Among his most recent exhibitions: ‘States of Exchange', INIVA, London, 2008; ‘Border Jam', Museo Nacional de Artes Visuales, Museo Municipal Juan Manuel Blanes, Centro Cultural de España, Museo y Archivo Histórico Municipal (Cabildo), public space, Montevideo, 2007; ‘Transpacífico. Un encuentro en Santiago', Centro Cultural Palacio La Moneda, Santiago, Chile, 2007; Liverpool Biennial International 2006; ‘Cordially Invited', BAK and Centraal Museum Utrecht, 2004; ‘Panorama da Arte Brasileira (Desarrumado). 19 Desarranjos', Museu da Arte Moderna, Sao Paulo, 2003, Paço Imperial, Río de Janeiro, 2003, Museo de Arte Moderno Aloísio Magalhaes, Recife, 2004, MARCO, Museo de Arte Contemporánea de Vigo, 2005; ‘CiudadMúltipleCity. ArtePanamá 2003' (international urban art project); ‘Territorios ausentes', Casa de América, Madrid, 2000; ‘No es sólo lo que ves. Pervirtiendo el minimalismo', Centro de Arte Reina Sofía, Madrid, 2000; ‘Cildo Meireles', New Museum, New York, 1999; ‘Cinco continentes y una ciudad', Museo de la Ciudad de México, 1998 y 2000; ‘Important & Exportant', 2nd Johannesburg Biennale, 1997; ‘Wifredo Lam', XXIII Bienal de Sao Paulo, 1996; ‘Ante América', Biblioteca Luis Angel Arango, Bogotá, 1992, Museo Alejandro Otero, Caracas, 1993, Queens Museum, New York, 1993, Centro Cultural de la Raza, San Diego, 1993, Yerbabuena Center for the Arts, San Francisco, 1994, Spencer Museum, University of Kansas, Lawrence, 1994, Museo de Arte y Diseño Contemporáneo, San José, 1994.

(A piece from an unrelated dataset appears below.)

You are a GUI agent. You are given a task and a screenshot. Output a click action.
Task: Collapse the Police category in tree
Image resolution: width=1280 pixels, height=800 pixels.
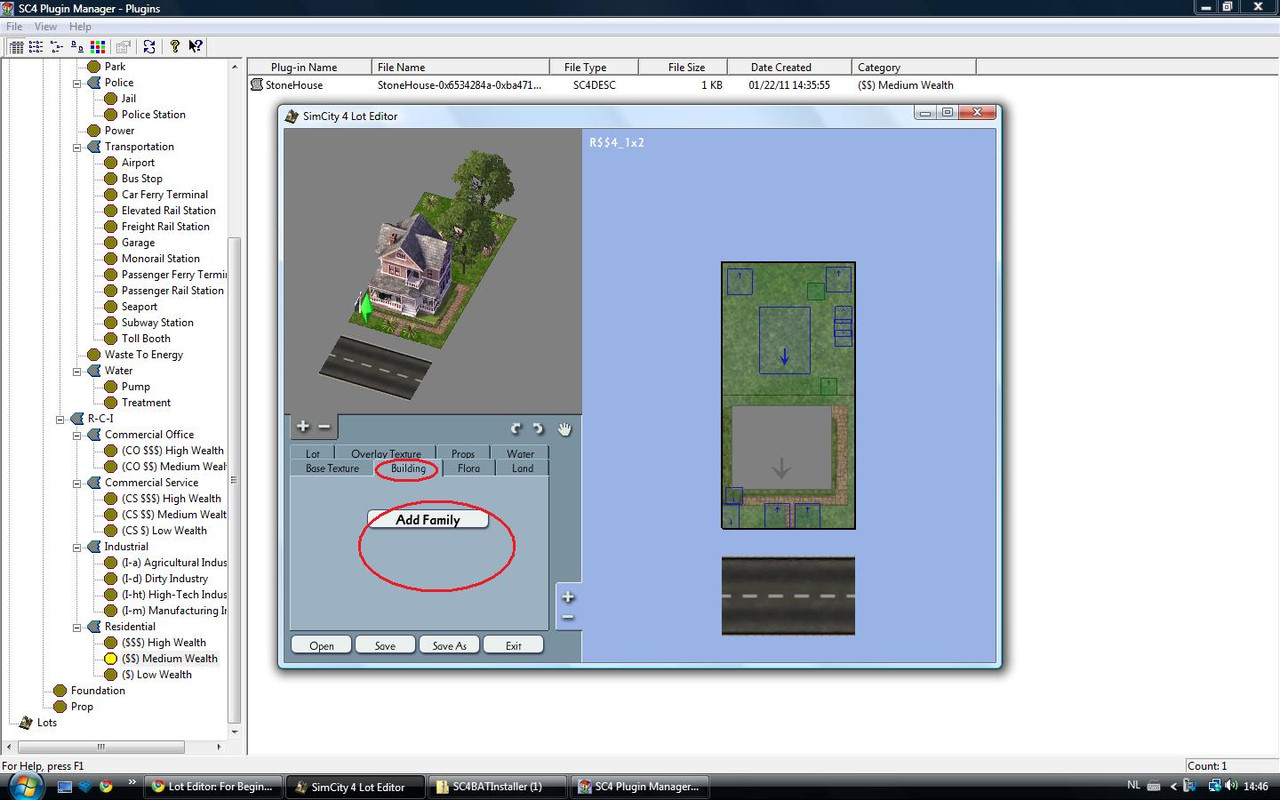[77, 83]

Among his publications: Copiar el Edén. Arte reciente en Chile (editor), Santiago, Chile, 2006; ciudadMULTIPLEcity. Urban Art and Global Cities: an Experiment in Context (co-editor), Amsterdam, 2005; Over Here. International Perspectives on Art and Culture (co-editor), Cambridge and London, 2004; Beyond the Fantastic. Contemporary Art Criticism from Latin America (editor), London, 1995; Contracandela, Caracas, 1995; Del pop al post (editor), Havana, 1993; El diseño se definió en Octubre, Havana, 1989, Bogotá, 1992. Additionally, Gerardo Mosquera has published over 600 essays, articles and reviews in books, catalogues and periodicals in several countries. He has organised and taken part in numerous international symposiums, and lectured in conferences and seminars at universities and other institutions of a hundred cities. He was granted the Guggenheim Fellowship, New York, 1990, and the award of best ten published books in Cuba in the same year. In 1998, the Argentinean chapter of the International Association of Art Critics chose him as the Latin-American critic with the greatest career path (ex aequo with Paulo Herkenhoff).